Ask HN: Privacy-focused or useless analytics tools?
8 points| fsenart | 4 years ago
What is a visitor in a privacy-focused analytics tool? Can we have a returning visitor when it is not tied to identity over time and across visits? How can we even interpret these numbers?
Let's summarize the ladder of identity on the web: Logged in user > Persistent identity (e.g. cookie) > Ephemeral identity (e.g. 24h hash) > no identity.
Privacy-focused tools seem to provide the last ones while promoting the same advantage as the first ones! Coolness over effectiveness?
What's all the fuss really about?
It's worth noting that the question is not about all the different kinds of statistics these tools can provide without relying on a cookie but about the legitimacy and the relevance of the visitors' related statistics (e.g., new, returning, etc.).
mtmail|4 years ago
Personally I have a background in metrics and reporting tools. I've been tasked to find and explain 0.3% differences between two reports or have cookie related (or timezone related) code getting reviewed by other engineers at previous companies. With millions of dollar at stake, Powerpoint meetings or investor or financial documention it makes sense to question every definition and the whole data pipeline.
> Coolness over effectiveness? What's all the fuss really about?
Ok, I admit, there's a bit of coolness factor. Paying $25/month to a small bootstrapped company (with a great podcast) beats feeding data to an ever growing global player (Google).
fsenart|4 years ago
XCSme|4 years ago
The privacy part, compared to other tools, comes from the fact that it's self-hosted, so no data is shared with 3rd parties, which is the best way to achieve data privacy. You can detect returning visitors in various way, an option in userTrack is to store the hash of IP + user-agent string of the visitor. It is not 100% accurate and if the visitor updates his browser or his IP changes it will be considered to be a new user. If the user is logged-in, you can tag each session with his username or user ID.

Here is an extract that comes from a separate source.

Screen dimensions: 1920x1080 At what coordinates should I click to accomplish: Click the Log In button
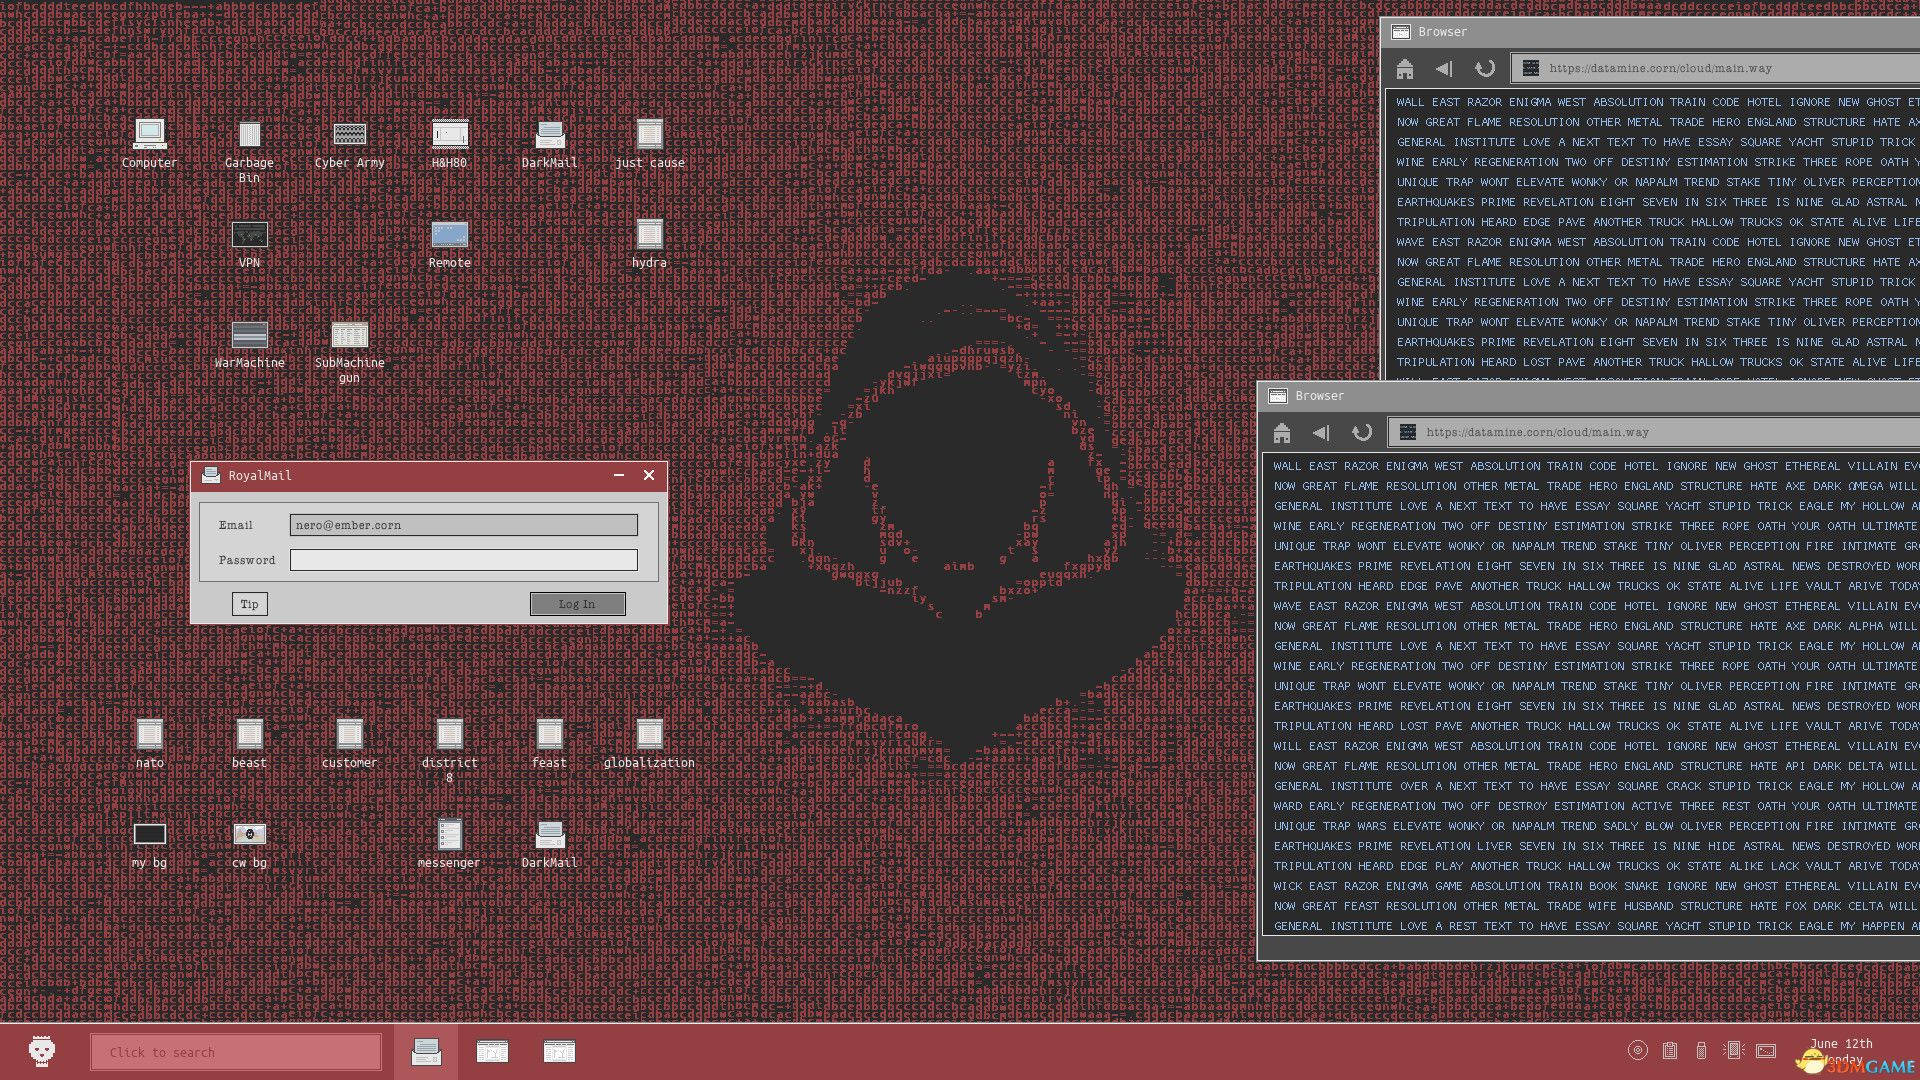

Also keep in mind that fully persistent identities rarely exist (unless the user is logged-in), as the cookies can be cleared at any point or simply be blocked/reset by the browser on each visit.
PS: I do agree that many privacy-focused tools are also not really private, because they still are a 3rd-party aggregating data across the web.
[0]: https://www.usertrack.net/
fsenart|4 years ago
Nowadays, privacy is a pretty convoluted word. I like to consider it from the point of view of the most impacted actor, the end-user. And from his perspective, you remain a third party as long as his data is concerned. The sole fact that the tool is self-hosted cannot be a guarantee of privacy. Though, it's more likely to achieve stronger privacy if the number of third parties is small.
Therefore, with your tool:
- Either you have an identity (i.e., hash(x,y,z)) that is persisted over time (notwithstanding its accuracy).
- Or you have an identity that is forgotten after a certain period of time (e.g., 24h).
In the first case, it cannot be considered a privacy-focused tool, and in the second case, it has the same shortcomings I've described in the original question.
---
It is crucial to note that the question is about the quality of users' metrics in privacy-focused tools.
There ain't no such thing as a free lunch. End-user's privacy comes at the expense of actionable metrics. Furthermore, at best, people using these tools are not aware of the shortcomings and the risk of misleading numbers. At worse, these very concerns are kept away in the marketing speeches of these tools to minimize their real impact.
Above is an opinion, and I would like to debate about it. About my possible misunderstanding of these tools. About possible solutions.
elevate_lsk|4 years ago
fsenart|4 years ago
The metric is pretty simple, the number of unique visitors. And the setup is simple, too, with no identity whatsoever. But are they compatible? This is the question.
Your approach is interesting. You take a stance: let's have precise metrics when users consent and don't consider those who didn't give their consent. This approach relies on the underlying assumption that those who do not give their consent represent a minority and thus don't have a perceivable impact on the overall statistics. And this very assumption may be false.